Author and illustrator Jerry Craft stopped by the Daily Show to talk about his new book with guest host Roy Wood Jr.
Craft’s middle-grade graphic novel School Trip was published Tuesday by Quill Tree Books/HarperCollins. The book is the third installment in a series that began with New Kid—winner of the Kirkus Prize, the Coretta Scott King Award, and the Newbery Medal—and continued with Class Act. In a starred review, a critic for Kirkus called it “another triumph of storytelling filled with heart and wonder.”

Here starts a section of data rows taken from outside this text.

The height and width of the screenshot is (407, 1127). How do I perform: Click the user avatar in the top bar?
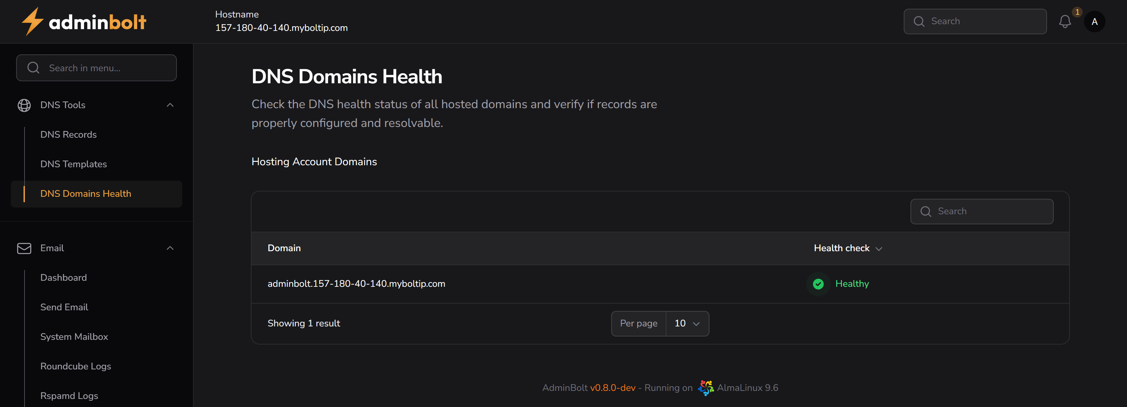pos(1094,21)
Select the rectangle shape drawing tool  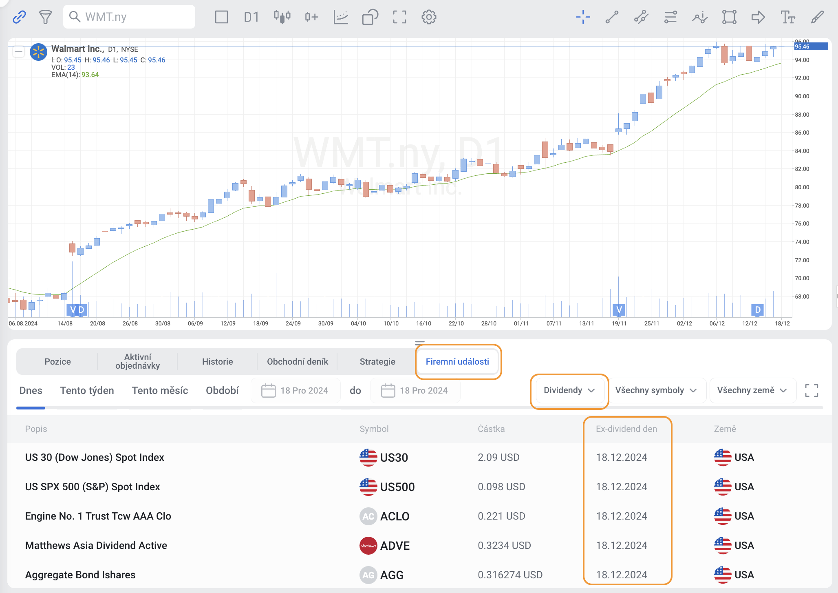[x=729, y=17]
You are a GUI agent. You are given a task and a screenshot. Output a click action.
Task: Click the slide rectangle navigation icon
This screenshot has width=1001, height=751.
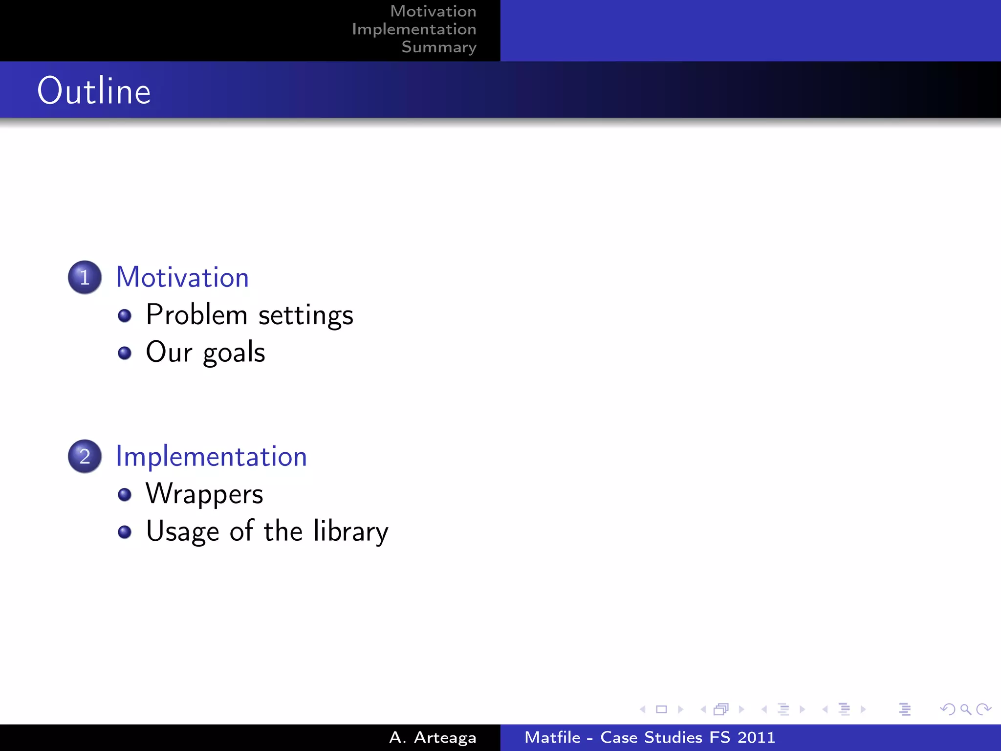[661, 709]
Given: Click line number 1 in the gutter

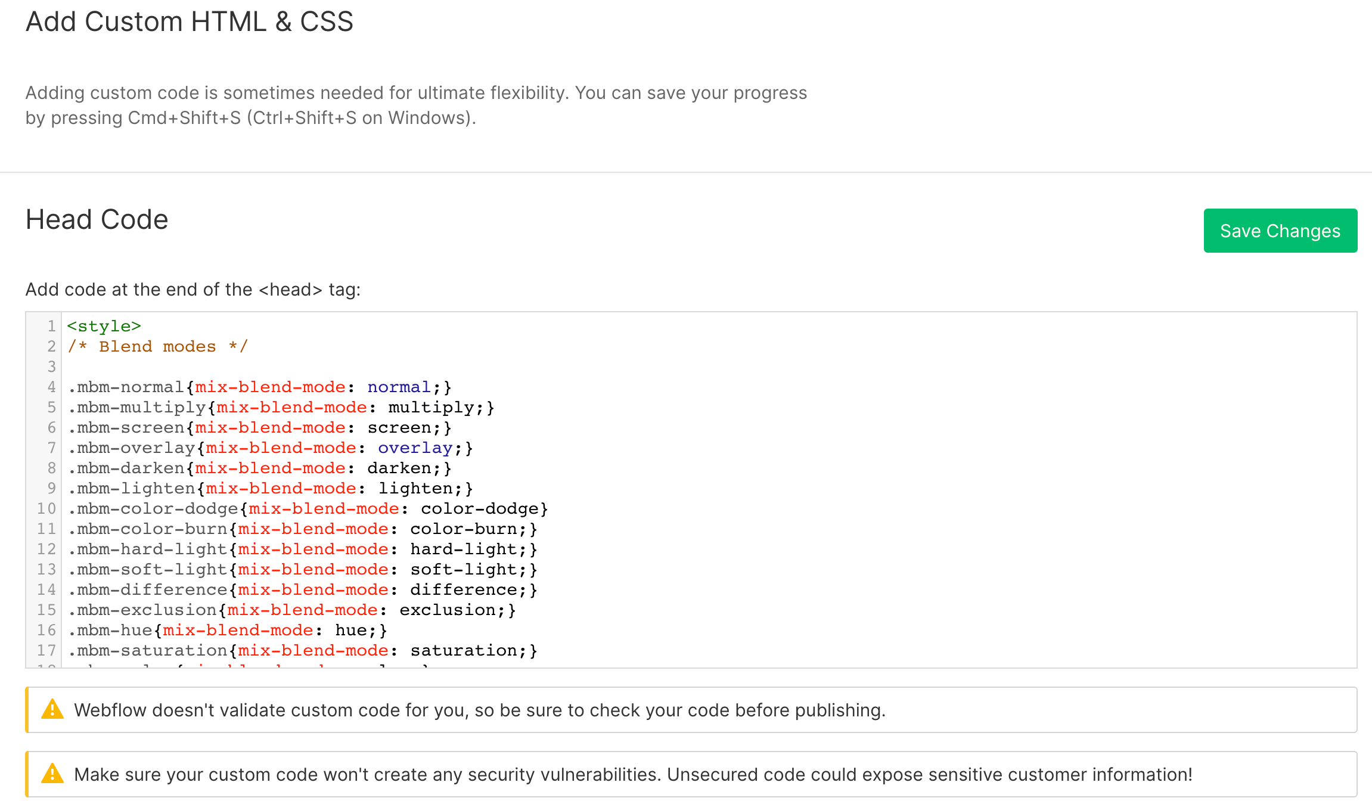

In Craft’s new novel, a group of eighth-grade students embark on a school trip to Paris. Wood asked Craft about his own experiences traveling as a student.
“As a child, it was all local stuff,” Craft said. “When my sons graduated from college, I took them to Paris.…I make the books that I wish I had when I was a kid, that make kids readers, that give them hope, because you don’t even know the things that you can hope for.”
Craft said he read a review of his book online, in which a teacher said that she didn’t think her mostly poor, Black students would be able to relate to the novel.
“You’re saying a kid can relate to a kid who goes to wizard school, flies on a broom, and waves a wand, but you can’t picture these Black kids going to Paris, so you’re not going to let them see the book?” Craft said. “That’s worse than being banned.”
Craft’s books have frequently been the targets of challenges and bans. In 2021, a Texas school district temporarily pulled his novels after parents complained that they promoted critical race theory; they were later reinstated.
Wood jokingly congratulated Craft on having his books banned, and Craft noted that New Kid has been translated into 13 different languages.
“They can read it in Albanian, Romanian, Greek,” Craft said. “They just can’t read it in Texas.”
Michael Schaub, a journalist and regular contributor to NPR, lives near Austin, Texas.